Austria targets hard-hit area with shots to battle variant

BERLIN — Austria is embarking on an ambitious drive to inoculate residents of a district that has been particularly hard-hit by the virus variant first found in South Africa, a move that is part of a research project into vaccinations.

Some 48,500 of the 64,000 people eligible for vaccinations in Tyrol province’s Schwaz district have signed up to be vaccinated in the drive that starts Thursday, according to the Austrian news agency APA.

Health Minister Rudolf Anschober said the rollout will offer vaccine jabs to all people 16 and over.

The district, east of the provincial capital of Innsbruck and home to about 84,000 people, has been a source of concern for weeks.
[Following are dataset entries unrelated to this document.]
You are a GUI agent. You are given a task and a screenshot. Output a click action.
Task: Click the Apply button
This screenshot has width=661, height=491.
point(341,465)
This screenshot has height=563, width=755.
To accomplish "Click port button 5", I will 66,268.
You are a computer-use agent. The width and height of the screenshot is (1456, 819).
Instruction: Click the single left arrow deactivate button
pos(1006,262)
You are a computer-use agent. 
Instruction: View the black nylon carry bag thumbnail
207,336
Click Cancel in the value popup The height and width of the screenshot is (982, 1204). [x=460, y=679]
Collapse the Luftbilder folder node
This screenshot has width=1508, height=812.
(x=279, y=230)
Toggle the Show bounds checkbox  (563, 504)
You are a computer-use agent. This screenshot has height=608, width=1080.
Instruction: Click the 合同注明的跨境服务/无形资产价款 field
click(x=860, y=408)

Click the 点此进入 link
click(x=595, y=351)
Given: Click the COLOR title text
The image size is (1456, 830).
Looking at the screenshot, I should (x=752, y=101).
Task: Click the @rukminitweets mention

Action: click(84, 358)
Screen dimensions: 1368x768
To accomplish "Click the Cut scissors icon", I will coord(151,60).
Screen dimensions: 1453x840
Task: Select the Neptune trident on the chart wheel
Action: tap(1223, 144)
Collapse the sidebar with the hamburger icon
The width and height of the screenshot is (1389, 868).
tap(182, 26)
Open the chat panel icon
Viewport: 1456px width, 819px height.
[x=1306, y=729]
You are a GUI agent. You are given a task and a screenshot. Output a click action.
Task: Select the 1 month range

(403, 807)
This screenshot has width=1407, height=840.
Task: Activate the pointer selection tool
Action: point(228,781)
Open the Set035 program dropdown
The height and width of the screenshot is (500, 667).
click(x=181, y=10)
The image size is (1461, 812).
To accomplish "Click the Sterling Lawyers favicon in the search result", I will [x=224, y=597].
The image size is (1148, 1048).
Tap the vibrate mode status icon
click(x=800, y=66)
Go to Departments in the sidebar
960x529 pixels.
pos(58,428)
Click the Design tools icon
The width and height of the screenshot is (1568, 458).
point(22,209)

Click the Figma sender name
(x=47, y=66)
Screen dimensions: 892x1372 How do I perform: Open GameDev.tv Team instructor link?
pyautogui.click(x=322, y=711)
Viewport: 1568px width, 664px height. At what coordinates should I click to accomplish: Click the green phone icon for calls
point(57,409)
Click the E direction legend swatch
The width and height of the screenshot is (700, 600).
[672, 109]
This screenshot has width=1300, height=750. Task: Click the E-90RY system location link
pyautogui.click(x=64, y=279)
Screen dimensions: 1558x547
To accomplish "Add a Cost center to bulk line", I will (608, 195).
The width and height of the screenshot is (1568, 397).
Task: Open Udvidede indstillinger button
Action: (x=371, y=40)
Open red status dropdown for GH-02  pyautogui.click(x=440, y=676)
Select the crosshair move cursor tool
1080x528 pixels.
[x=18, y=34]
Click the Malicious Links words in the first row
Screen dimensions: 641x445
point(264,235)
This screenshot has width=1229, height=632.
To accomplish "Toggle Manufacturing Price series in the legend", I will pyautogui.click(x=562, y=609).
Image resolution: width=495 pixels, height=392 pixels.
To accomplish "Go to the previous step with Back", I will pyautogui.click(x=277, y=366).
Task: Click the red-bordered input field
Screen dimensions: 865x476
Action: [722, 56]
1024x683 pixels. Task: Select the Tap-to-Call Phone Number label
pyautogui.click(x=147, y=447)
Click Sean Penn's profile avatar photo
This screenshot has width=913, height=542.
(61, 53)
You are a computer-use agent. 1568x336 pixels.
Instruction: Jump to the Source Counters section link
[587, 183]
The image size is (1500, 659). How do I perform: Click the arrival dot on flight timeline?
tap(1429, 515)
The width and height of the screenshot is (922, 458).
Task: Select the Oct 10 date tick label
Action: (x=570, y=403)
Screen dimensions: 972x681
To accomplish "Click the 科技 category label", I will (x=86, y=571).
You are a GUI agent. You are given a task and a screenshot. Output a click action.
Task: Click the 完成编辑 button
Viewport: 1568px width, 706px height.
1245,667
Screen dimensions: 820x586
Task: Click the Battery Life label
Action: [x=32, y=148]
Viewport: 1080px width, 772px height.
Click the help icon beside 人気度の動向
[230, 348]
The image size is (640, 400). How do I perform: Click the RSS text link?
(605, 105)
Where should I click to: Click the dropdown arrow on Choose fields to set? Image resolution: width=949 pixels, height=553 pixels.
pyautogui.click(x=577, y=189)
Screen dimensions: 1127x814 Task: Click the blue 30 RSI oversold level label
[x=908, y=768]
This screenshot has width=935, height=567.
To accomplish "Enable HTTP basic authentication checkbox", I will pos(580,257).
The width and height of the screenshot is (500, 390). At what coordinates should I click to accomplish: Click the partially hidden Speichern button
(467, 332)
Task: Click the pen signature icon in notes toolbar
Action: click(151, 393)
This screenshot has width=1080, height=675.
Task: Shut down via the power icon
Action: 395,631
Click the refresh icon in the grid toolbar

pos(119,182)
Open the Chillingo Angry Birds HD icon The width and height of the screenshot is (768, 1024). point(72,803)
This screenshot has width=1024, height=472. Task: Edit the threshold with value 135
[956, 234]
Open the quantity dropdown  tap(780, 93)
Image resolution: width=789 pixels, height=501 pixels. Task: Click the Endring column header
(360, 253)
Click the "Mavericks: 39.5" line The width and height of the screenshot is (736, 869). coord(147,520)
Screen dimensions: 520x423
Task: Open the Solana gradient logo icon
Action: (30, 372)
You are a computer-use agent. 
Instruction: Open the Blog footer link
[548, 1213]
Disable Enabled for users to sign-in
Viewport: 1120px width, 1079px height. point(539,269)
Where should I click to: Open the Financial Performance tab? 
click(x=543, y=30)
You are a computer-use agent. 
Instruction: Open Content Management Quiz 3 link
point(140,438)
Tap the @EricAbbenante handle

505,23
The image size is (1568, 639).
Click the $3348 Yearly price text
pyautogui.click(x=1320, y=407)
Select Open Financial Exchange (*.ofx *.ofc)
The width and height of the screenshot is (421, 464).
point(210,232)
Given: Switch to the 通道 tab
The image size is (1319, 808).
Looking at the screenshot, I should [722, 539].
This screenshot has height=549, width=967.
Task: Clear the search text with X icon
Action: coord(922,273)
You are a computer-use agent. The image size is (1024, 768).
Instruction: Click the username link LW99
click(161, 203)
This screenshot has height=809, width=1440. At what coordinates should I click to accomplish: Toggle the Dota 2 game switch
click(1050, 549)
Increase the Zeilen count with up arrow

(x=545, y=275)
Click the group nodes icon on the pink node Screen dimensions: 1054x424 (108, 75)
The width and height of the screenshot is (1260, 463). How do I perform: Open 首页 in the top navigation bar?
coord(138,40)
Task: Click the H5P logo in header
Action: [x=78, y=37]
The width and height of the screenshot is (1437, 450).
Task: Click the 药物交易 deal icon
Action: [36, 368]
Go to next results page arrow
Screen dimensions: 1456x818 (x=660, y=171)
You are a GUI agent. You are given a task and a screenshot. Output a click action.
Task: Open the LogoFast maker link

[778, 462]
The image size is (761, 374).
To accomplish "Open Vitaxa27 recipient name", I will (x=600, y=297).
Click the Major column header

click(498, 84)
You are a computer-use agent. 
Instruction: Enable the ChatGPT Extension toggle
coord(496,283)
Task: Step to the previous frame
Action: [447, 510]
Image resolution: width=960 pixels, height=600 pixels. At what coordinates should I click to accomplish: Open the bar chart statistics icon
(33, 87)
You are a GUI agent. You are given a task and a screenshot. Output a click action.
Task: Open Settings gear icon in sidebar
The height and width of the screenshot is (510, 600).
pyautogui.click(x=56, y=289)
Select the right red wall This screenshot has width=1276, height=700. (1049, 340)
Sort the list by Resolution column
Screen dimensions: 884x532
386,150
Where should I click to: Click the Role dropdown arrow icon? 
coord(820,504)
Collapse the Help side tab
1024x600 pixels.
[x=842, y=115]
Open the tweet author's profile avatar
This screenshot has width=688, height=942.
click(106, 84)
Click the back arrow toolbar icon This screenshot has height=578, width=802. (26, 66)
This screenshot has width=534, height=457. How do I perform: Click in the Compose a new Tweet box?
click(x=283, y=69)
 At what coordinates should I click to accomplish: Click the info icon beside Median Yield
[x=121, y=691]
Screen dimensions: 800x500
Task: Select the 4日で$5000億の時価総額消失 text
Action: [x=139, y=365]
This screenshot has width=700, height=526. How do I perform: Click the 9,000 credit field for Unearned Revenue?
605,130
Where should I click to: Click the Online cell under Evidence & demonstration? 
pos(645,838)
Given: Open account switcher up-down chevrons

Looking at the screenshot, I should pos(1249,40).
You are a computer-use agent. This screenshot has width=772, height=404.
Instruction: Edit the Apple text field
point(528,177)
As of last week, it accounted for 66 of 88 active confirmed cases of the more transmissible variant in the province, APA reported.

The variant first identified in South Africa is a source of particular concern because of doubts over whether all vaccines currently available are fully effective against it.

Announcing the plan last week, Chancellor Sebastian Kurz said it was Austria’s “opportunity to eliminate the variant in the Schwaz district.”

In preparation for the drive, the district has received a special tranche of 100,000 doses of the Pfizer-BioNTech vaccine from the European Union. It will be administered at 26 different facilities set up in the area’s 39 municipalities.

The Schwaz vaccination plan is part of a research project into vaccinations and the South African variant. National and international medical and virology experts will be on hand as observers.

At day’s end, compulsory tests for anyone leaving Tyrol province will be ended, but such tests for people leaving Schwaz will remain in place for another two weeks. Checks will take place at 14 different control points, APA reported.

Austria has seen more than 475,000 cases of COVID-19 with nearly 8,600 deaths, according to the World Health Organization. More than 650,000 vaccine doses have been administered in the country of almost 9 million people.